Still, in 2002 you accepted the initiative of President Bush, the road map, and the principle of a Palestinian state, didn’t you?
“For a great many years the accepted view in the world was that people turned to terrorism because their situation was bad. So that if you make things better for them, they will abandon terrorism. The Palestinian assumption was that when the Palestinian majority gets national satisfaction, they will lay down their arms and the occupiers and the occupied will emerge from the trenches and embrace and kiss. “Arik thought differently. He understood that in the Palestinian case the majority has no control over the minority. He understood that the ability of a central Palestinian administration to enforce its will on the entire Palestinian society is all but nonexistent. He understood that Palestinian terrorism is in part not national at all, but religious. Therefore, granting national satisfaction will not solve the problem of this terrorism. This is the basis of his approach that first of all the terrorism must be eradicated and only then can we advance in the national direction. Not to give a political slice in return for a slice of stopping terrorism, but to insist that the swamp of terrorism be drained before a political process begins.

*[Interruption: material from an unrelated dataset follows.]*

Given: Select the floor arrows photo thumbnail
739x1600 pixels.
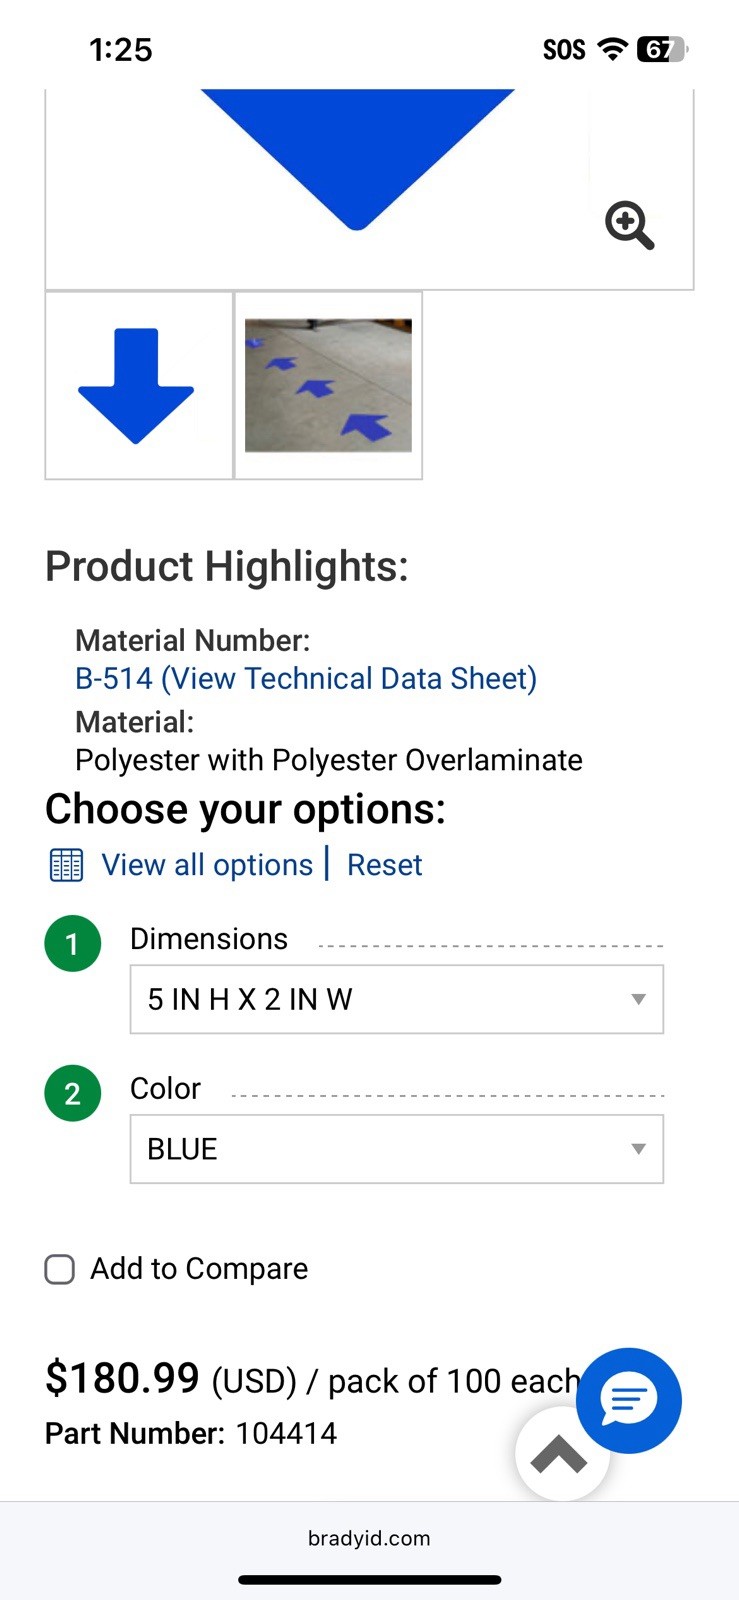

“President Bush’s speech of June 24, 2002, expressed exactly that approach. We didn’t write it, but it articulated in the best way what we believed. That is why Sharon accepted the implicit principle of the speech immediately. He saw it as a historical turnabout. He saw it is a paramount policy achievement. For the first time the principle was accepted that before we enter the negotiating room, the pistols have to be left outside.”
But didn’t the road map translate that principle into a very crowded timetable?
“Arik would have preferred that the first stage of the road map go on for three years, the second stage five years and the third stage six years. But because the road map stipulated that it was based on performance and not on sacrosanct dates, he was able to accept it. He understood that the important thing was the principle. What’s important is the formula that asserts that the eradication of terrorism precedes the start of the political process.”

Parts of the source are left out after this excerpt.